Cons. The routing logic can get complicated quickly, especially when a task requires multiple capabilities. If the router misclassifies a request, the wrong agent picks it up, affecting the output.

Best used when. The system needs to handle various types of requests, and you want to add or update individual capabilities without touching the broader architecture.

Message bus architecture

Instead of agents calling each other directly, all communication flows through a shared message bus. Agents publish events to the bus and subscribe to the events they can act on. Agents only respond to messages that match their function and don’t need to know which other agents exist.

Pros. Loosely coupled by design, which makes the system easier to extend. New agents can be added by subscribing to existing event types without changing anything else in the system.

Cons. Harder to trace a specific workflow since there's no single control flow to follow. Debugging requires thorough logging at the bus level, which adds its own overhead.

Best used when. Workflows are event-driven and unpredictable. A good example is a security operations system that needs to respond to different types of alerts and severity levels as they come in.

Tradeoffs that come with subagents

Subagents solve real problems, but they introduce new ones that you should know before committing to a multi-agent setup.

More agents means more tokens. Every subagent needs its own context, and coordination messages between agents add up fast. Anthropic's own data shows that agents typically use about 4x more tokens than standard chat interactions, and multi-agent systems use about 15x more. That cost needs to be justified by the task's value.

Debugging gets harder. In a single-agent setup, there is one control flow to trace. With subagents, failures can occur anywhere in the pipeline, and tracing them back to the source takes more effort.

Coordination overhead grows quickly. Three agents coordinate three relationships. Ten agents need forty-five. This N-squared complexity must be accounted for.

Prompts multiply. Each subagent has its own system prompt that you must write, maintain, and debug. As the number of agents grows, so does the maintenance burden.

Providers that offer subagents: Claude subagents, Cursor subagents, and more

Subagents are not specific to any one platform. Both major AI labs and developer tool providers have built subagent support directly into their products.

Claude Code (Anthropic) ships with three built-in subagents: Explore, Plan, and a general-purpose agent. Each runs in its own context window with its own system prompt, tool access, and permissions.

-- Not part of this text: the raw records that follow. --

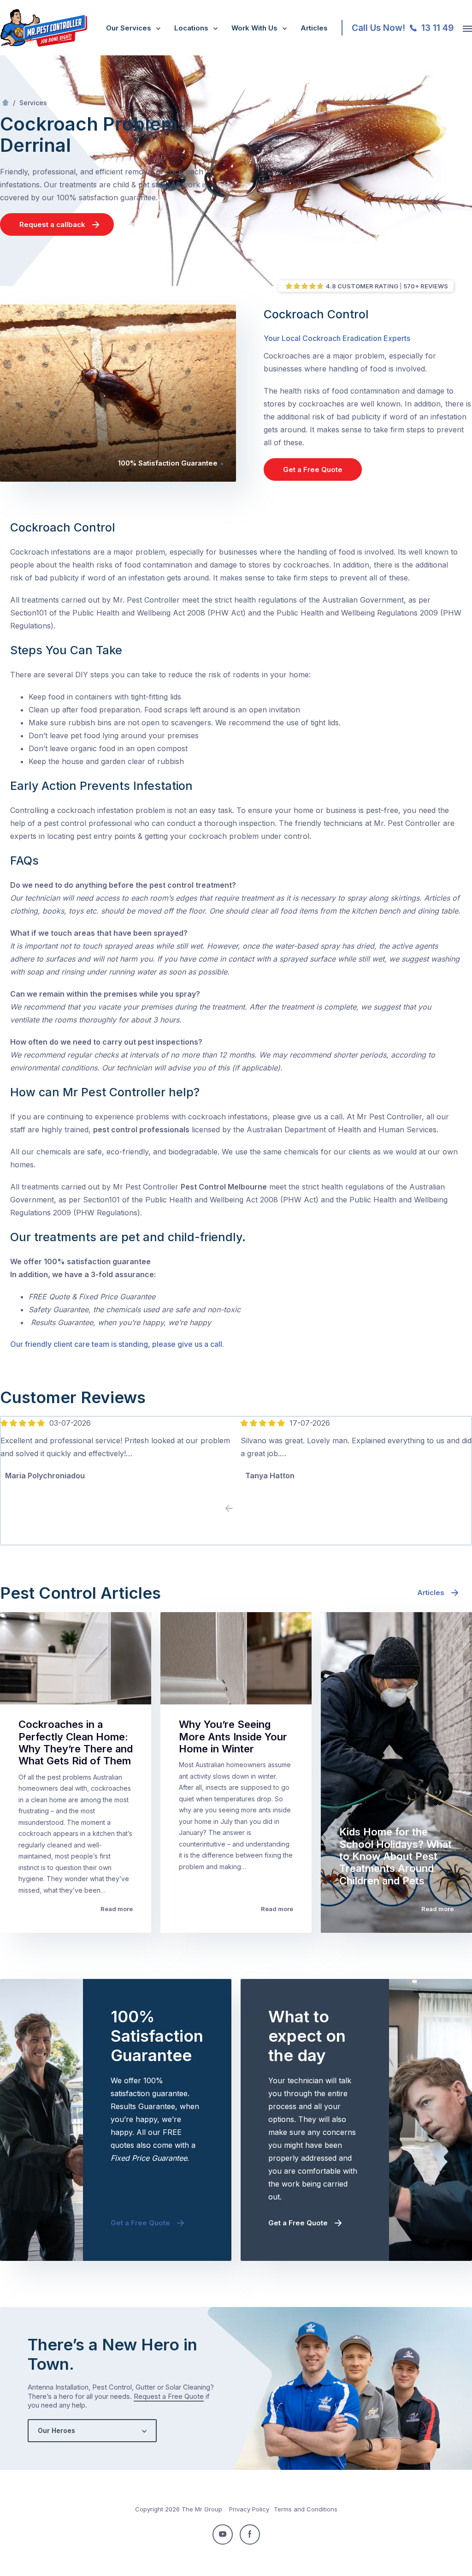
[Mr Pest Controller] (43, 44)
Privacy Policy (249, 2509)
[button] (243, 1509)
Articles (314, 28)
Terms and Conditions (305, 2509)
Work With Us (254, 28)
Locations (191, 28)
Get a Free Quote (312, 469)
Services (33, 103)
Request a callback (52, 224)
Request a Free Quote (169, 2396)
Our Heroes (56, 2430)
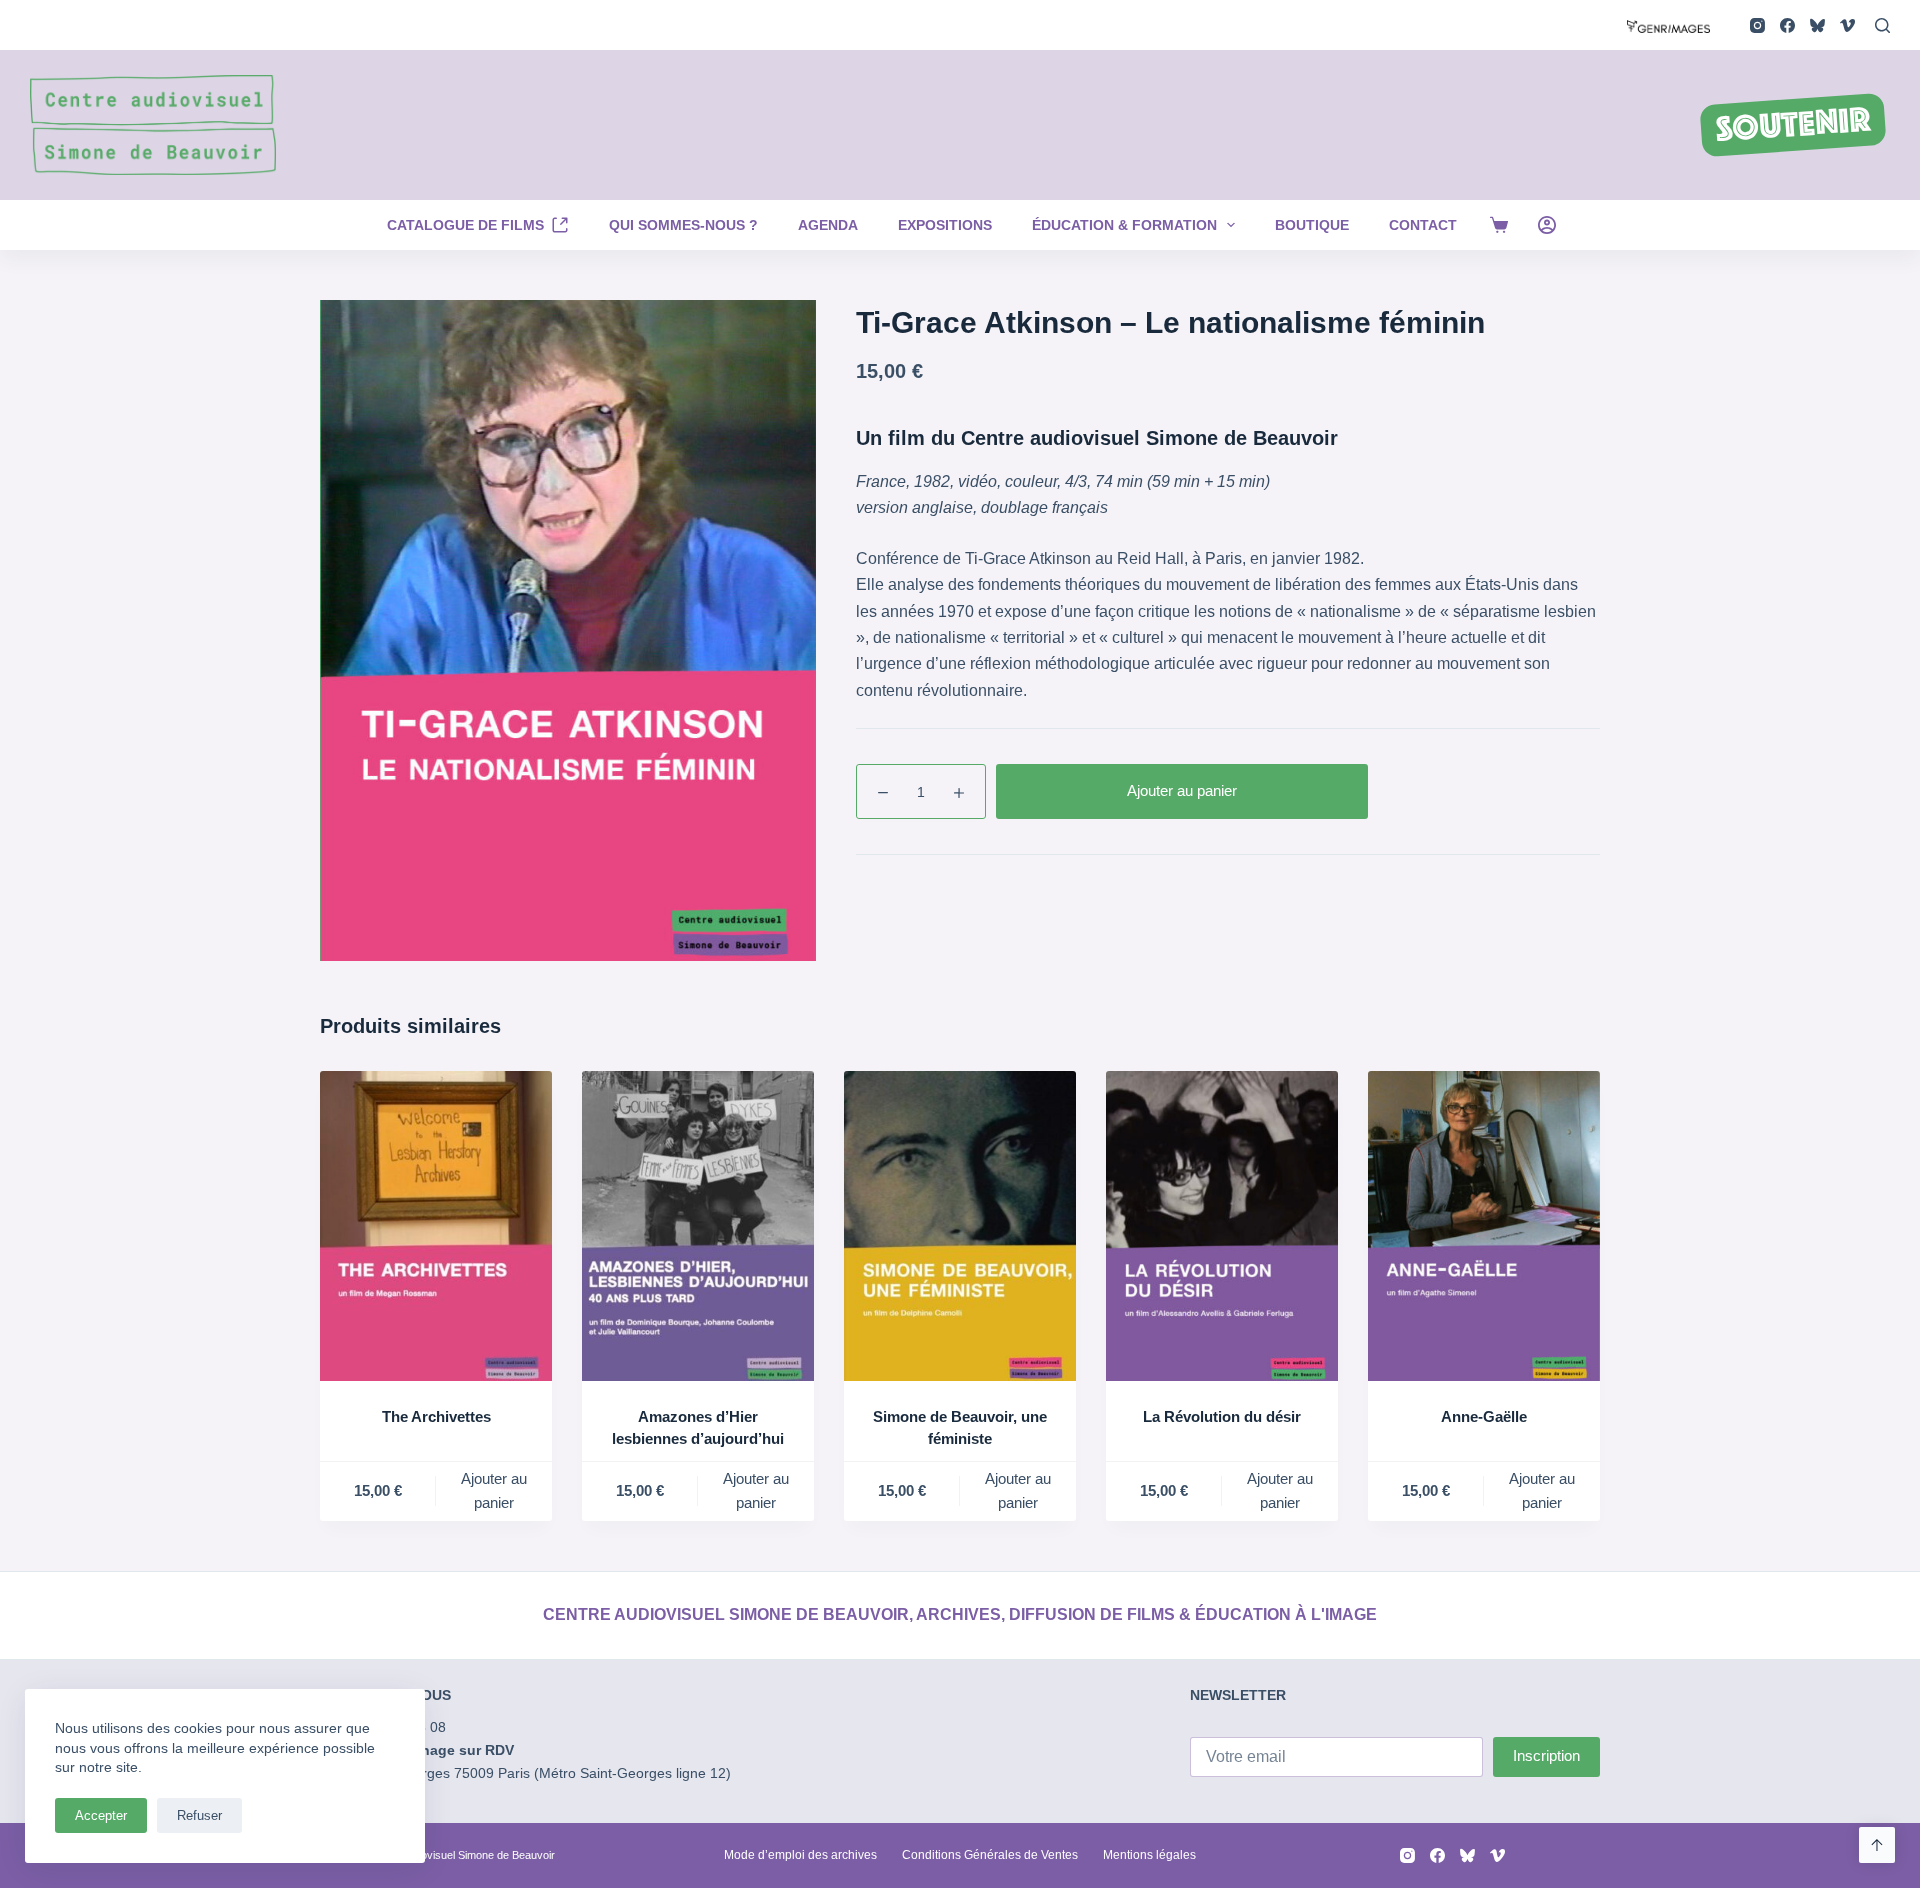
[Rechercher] (1882, 25)
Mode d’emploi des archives (800, 1855)
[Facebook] (1787, 25)
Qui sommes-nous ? (683, 225)
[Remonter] (1877, 1845)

Codex (OpenAI) can spawn specialized agents in parallel to handle exploration, execution, or analysis concurrently. Subagents don't trigger automatically, and you have to explicitly request parallel or delegated work in your prompt.

Gemini CLI (Google) ships with four built-in subagents: Codebase Investigator, CLI Help Agent, and a Generalist Agent.

Salesforce Agentforce’s Agent Builder lets users build agents using pre-built subagents and connect them to knowledge bases and existing business logic through a low-code interface.